(What the task asks) In the document excerpt below, condense the paragraph that begins "In Simon v. Miller" into a short bulleted list that keeps its main facts.

(Document excerpt)
^^^^^^^^^^^^^^^^

Executive Order 9193 in effect grants-to the Alien Property Custodian the authority and power vested in the President under the Act. It, too, speaks of “any property * * * owned or controlled by, payable * * * to * * * any enemy * * * national * * * ” and authorizes the Custodian to vest property within the United States “owned or controlled by a designated enemy country or national thereof * * Executive Order 9193, § 2. It, too, provides that:
“For the purpose of this Executive Order any determination by the Alien Property Custodian that any property or interest of any foreign country or national thereof is the property or interest of a designated enemy country or national thereof shall be final and conclusive as to the power of the Alien Property Custodian to exercise any of the power or authority conferred upon me by section 5(b) of the Trading with the Enemy Act, as amended.”' Executive Order 9193, § 10(a).
Section 12 of that Order provides, further :
“No person affected by any order * * * or other action issued or taken by either the Secretary of the Treasury or the Alien Property Custodian shall be entitled to challenge the validity thereof * * * on the ground that pursuant to the provisions of this Executive Order, such order * * * or other action was within the jurisdiction of the Alien Property Custodian rather than the Secretary of the Treasury or vice versa.”
In Simon v. Miller, D.C.S.D.N.Y.1923, 298 F. 520, 522, the Alien Property Custodian seized Three Hundred Fifty Thousand ($350,000) Dollars on deposit in a bank to the credit of the plaintiff *458claiming that plaintiff held it for the benefit of a German subject, Albert. Plaintiff denied that this deposit was so held and brought a proceeding under § 9 of the Act to recover the amount seized by the defendant. The defendant contended that, since plaintiff and Albert had had business transactions between them, he had the power to state the amount ex parte between them and to seize the balance which he determined was due by plaintiff to Albert. Plaintiff contended that defendant had no power to state an amount ex parte and that plaintiff was not bound by such a determination by the defendant.
■ Judge Learned Hand found that the deposit was not held by plaintiff for the benefit of Albert; that “The enemy must have some present interest in the property to subject it to capture”; that the defendant could not prevail on the theory that the money was held by plaintiff for the benefit of Albert, because he found that Albert did not have any existing interest in the deposit so captured by defendant; that defendant must rely on his alleged power to state an amount ex parte in order to justify the seizure. Judge Hand then proceeded to consider whether the defendant had the power under the Act to determine ex parte that plaintiff owed money to Albert. He considered the following words of section 7 (c) of the Act:
“Any money * * * owing * * * to * * * an enemy * * * which the President after investigation shall determine is so owing * * * shall be * * * paid over to the Alien Property Custodian or * * * may be seized by the Alien Property Custodian.”
and remarked that “Taken literally, the words of section 7(c) seem to go so far * * * ” i. e. as far as contended by the Alien Property Custodian in that case. Nevertheless, he refused to construe that language strictly.

^^^^^^^^^^^^^^^^

(Raw data)

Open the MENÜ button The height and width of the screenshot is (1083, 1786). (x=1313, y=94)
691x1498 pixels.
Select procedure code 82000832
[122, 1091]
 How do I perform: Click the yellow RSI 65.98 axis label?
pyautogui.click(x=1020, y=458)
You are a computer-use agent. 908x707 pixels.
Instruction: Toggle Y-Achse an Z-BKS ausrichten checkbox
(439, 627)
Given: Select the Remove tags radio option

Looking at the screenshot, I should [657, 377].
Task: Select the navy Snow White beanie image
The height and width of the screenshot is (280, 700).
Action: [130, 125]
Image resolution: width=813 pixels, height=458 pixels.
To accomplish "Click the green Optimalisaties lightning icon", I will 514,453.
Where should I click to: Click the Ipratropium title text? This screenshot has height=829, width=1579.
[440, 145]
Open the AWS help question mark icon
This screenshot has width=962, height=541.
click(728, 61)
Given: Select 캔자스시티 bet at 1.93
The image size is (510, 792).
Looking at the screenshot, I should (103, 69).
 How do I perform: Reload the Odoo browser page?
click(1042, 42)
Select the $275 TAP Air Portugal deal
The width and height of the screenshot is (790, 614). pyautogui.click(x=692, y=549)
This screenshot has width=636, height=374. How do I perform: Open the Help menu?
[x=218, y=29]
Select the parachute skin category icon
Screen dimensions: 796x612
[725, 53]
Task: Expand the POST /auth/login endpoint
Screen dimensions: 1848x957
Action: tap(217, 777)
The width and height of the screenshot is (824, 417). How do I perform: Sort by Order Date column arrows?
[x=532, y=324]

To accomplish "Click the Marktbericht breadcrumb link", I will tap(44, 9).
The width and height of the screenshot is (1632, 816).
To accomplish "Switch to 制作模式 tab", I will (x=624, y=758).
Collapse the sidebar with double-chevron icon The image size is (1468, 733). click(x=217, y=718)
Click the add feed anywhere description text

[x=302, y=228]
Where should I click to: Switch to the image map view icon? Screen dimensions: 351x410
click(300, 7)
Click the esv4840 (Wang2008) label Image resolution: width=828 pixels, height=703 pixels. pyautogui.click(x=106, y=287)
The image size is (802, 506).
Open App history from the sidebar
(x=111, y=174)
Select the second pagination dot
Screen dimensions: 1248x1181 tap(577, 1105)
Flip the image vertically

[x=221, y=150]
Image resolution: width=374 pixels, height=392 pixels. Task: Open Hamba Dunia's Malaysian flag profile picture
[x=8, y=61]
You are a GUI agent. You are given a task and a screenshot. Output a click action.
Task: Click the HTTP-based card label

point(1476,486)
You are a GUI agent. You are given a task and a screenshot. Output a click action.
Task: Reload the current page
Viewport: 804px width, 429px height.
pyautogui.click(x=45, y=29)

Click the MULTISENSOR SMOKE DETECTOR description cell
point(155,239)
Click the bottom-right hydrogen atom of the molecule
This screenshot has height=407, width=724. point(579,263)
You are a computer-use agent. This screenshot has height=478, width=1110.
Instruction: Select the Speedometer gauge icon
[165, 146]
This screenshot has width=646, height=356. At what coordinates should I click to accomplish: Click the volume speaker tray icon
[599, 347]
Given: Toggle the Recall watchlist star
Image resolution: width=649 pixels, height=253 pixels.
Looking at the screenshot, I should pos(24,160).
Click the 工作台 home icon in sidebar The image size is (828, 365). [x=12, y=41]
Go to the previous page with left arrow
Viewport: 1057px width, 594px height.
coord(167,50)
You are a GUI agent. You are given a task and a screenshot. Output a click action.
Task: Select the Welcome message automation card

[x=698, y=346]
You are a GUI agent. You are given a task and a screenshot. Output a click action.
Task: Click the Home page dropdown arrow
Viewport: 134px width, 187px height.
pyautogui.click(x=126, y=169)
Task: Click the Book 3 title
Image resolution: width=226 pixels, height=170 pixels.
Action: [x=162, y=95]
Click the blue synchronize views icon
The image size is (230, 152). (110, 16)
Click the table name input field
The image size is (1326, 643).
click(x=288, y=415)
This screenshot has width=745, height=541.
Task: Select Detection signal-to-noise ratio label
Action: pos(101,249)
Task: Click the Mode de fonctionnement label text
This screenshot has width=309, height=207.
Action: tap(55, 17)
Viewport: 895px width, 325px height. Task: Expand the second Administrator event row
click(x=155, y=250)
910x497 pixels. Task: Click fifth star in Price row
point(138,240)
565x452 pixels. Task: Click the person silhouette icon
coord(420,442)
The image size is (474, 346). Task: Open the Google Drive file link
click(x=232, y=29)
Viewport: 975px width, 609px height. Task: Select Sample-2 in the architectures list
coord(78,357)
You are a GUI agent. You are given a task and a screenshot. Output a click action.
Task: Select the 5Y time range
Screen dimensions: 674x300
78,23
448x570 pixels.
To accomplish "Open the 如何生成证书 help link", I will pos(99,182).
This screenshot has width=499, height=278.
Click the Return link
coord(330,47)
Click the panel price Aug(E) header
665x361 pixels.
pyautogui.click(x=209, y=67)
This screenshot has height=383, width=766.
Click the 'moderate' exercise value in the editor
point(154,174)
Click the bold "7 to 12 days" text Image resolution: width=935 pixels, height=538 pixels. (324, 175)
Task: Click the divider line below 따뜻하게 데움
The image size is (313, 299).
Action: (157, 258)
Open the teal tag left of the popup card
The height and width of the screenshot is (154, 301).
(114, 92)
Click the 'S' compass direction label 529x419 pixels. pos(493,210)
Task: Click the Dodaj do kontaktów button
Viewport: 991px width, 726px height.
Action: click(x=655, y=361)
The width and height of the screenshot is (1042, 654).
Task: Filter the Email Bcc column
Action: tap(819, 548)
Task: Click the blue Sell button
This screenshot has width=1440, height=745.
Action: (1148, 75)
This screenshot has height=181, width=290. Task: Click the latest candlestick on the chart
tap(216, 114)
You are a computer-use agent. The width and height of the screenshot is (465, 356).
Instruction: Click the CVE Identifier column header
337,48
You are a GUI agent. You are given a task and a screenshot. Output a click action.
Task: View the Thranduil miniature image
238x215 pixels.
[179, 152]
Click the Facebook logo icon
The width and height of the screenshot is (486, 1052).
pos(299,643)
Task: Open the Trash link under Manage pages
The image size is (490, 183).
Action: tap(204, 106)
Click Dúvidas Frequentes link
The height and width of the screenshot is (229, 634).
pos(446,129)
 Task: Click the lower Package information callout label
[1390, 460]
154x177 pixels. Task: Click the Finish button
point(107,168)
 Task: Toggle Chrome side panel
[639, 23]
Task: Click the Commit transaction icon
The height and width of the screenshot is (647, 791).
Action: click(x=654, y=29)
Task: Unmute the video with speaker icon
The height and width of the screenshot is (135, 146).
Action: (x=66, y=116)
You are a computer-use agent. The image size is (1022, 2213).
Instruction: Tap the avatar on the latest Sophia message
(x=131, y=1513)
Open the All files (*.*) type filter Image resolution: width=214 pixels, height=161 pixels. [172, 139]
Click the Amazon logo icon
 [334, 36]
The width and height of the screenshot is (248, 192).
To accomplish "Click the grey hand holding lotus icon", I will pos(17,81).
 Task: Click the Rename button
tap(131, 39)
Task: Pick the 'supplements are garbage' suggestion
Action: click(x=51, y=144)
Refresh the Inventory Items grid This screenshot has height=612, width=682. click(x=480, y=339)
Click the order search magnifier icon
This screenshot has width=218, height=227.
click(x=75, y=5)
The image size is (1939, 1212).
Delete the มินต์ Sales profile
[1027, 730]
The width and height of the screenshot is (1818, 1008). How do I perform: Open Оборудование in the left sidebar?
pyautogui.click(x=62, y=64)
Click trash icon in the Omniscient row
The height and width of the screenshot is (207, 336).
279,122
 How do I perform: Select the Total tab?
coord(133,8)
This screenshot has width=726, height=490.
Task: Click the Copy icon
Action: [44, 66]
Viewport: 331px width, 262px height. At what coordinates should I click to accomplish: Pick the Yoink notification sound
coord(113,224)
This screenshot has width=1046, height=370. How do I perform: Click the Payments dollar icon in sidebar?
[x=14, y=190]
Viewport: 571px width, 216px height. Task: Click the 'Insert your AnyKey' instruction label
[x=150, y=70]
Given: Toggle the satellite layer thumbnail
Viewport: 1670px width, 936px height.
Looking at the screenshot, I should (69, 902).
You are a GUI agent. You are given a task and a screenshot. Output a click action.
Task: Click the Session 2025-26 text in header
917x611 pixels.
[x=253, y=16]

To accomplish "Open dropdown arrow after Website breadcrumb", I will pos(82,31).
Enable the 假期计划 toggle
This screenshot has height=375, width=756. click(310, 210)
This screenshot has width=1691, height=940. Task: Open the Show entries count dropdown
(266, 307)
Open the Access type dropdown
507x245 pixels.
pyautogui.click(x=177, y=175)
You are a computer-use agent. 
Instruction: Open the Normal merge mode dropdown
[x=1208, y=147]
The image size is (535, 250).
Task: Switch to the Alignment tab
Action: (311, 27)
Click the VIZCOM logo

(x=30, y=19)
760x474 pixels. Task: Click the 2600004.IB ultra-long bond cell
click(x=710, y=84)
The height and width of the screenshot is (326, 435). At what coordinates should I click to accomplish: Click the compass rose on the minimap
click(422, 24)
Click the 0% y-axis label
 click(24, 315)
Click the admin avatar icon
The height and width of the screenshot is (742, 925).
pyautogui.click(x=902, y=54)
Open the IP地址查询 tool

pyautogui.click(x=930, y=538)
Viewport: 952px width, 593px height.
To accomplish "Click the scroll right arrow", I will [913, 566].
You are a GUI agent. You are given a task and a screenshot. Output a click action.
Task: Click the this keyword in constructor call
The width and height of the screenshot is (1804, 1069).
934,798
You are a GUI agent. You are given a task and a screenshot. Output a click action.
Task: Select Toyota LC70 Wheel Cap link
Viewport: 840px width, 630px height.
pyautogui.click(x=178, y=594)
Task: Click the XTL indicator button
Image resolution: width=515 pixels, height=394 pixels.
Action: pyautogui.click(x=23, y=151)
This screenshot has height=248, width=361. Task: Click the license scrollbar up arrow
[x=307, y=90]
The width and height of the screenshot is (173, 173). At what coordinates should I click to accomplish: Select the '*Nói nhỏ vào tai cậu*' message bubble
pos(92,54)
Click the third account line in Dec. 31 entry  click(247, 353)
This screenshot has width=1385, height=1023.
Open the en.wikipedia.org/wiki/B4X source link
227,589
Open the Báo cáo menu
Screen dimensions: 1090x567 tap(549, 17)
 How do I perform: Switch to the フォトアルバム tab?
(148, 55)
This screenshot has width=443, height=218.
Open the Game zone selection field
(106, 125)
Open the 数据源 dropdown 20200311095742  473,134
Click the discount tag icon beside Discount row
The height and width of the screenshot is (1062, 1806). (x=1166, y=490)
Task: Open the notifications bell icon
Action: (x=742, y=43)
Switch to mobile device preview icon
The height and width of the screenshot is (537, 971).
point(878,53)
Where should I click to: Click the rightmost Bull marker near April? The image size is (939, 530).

^^^^^^^^^^^^^^^^

(Response)
- Case: Simon v. Miller, D.C.S.D.N.Y. 1923, 298 F. 520, 522.
- The Alien Property Custodian seized $350,000 on deposit in a bank to the plaintiff's credit. He claimed the plaintiff held it for the benefit of Albert, a German subject.
- The plaintiff denied this and sued under § 9 of the Act to recover the amount seized.
- The defendant argued that because the plaintiff and Albert had done business together, he could state the amount between them ex parte and seize the balance he found the plaintiff owed Albert.
- The plaintiff argued that the defendant had no power to state an amount ex parte and that the plaintiff was not bound by such a determination.